The treatment in Johnson’s case consists of two chemicals, tested on three lakes apiece, with an additional three control lakes receiving no treatment for their curlyleaf plague. One chemical, fluridone, mixes in small dosages throughout a lake for an entire season and slowly prevents plants from reproducing, killing by virtually bleaching them out. The other chemical, endothol, is a spot treatment that only requires a few days’ contact time and can be used early in the season before native species begin to grow.
Unlike most native plants, curlyleaf begins growing in the fall, lying dormant under winter ice, to shoot to the surface as soon as the ice melts. Johnson hits the water in April just after the ice thaws for initial measurements, then again in June at curlyleaf’s peak. Finally, in August after curlyleaf dissipates, he assesses any effects treatment has had on native plants.

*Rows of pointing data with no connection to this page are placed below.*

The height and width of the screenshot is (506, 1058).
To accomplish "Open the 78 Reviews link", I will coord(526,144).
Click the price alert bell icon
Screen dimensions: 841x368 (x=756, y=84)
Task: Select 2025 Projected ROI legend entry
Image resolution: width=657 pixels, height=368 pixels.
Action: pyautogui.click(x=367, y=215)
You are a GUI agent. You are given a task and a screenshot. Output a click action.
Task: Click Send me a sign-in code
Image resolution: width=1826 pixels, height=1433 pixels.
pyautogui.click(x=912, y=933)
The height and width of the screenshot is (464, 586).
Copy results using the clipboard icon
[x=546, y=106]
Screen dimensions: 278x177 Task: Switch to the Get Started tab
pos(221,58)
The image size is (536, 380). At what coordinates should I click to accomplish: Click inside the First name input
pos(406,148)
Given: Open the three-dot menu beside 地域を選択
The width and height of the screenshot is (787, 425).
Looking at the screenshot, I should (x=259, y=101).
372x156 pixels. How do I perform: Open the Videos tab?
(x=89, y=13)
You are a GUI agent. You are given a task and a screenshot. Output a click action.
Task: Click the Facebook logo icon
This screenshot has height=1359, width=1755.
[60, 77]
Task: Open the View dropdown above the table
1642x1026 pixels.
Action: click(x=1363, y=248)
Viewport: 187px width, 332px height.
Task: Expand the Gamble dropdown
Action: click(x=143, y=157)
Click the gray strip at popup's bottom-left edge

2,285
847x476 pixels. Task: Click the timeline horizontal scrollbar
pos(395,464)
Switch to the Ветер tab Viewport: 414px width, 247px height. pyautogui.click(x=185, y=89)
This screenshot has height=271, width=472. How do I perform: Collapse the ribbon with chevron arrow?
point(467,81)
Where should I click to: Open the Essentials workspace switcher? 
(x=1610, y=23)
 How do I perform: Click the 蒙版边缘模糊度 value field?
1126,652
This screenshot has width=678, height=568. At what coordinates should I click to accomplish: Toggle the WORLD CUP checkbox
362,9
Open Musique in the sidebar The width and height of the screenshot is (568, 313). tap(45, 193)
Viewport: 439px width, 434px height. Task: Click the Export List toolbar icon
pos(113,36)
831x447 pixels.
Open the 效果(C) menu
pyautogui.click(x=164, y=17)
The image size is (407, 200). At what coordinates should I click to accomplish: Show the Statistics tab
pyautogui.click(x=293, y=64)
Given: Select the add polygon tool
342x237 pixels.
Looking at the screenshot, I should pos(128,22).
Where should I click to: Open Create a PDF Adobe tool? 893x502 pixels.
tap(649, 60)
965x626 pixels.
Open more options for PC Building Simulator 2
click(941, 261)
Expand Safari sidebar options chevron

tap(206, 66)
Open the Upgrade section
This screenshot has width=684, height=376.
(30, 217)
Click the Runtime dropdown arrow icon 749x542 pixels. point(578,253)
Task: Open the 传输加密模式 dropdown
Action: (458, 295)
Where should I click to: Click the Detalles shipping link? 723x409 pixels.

After two years, Johnson says the changes he’s seen in the lakes have been remarkable, knocking out the infestation much of the time. However, Johnson’s adviser, Ray Newman, a professor in the Department of Fisheries, Wildlife and Conservation Biology, is researching the curlyleaf’s chief reproductive tools—called turions—and finding that they can lie dormant in a lake’s sediment for years and remain viable. To Johnson, this suggests that these treatments may only be the beginning.
“It’s like pushing that ball below water, and it just keeps coming back up, and we just try to keep it under a little bit longer,” he says. “Hopefully this will get it down to a level where we can use the lakes again, the fisheries can come back, and we can get back a sense of an intact ecology. Then we can apply some other management tactics to keep it that way.”
Johnson plans to build on his research with the DNR after graduating in spring 2008 by consulting on management plans for Minnesota lakes, including some of those affected by his study. Bridging the gap between environmental engineering and biology in the Water Resource Sciences program, he says, has given him a key perspective to build a career in keeping lakes beautiful and healthy.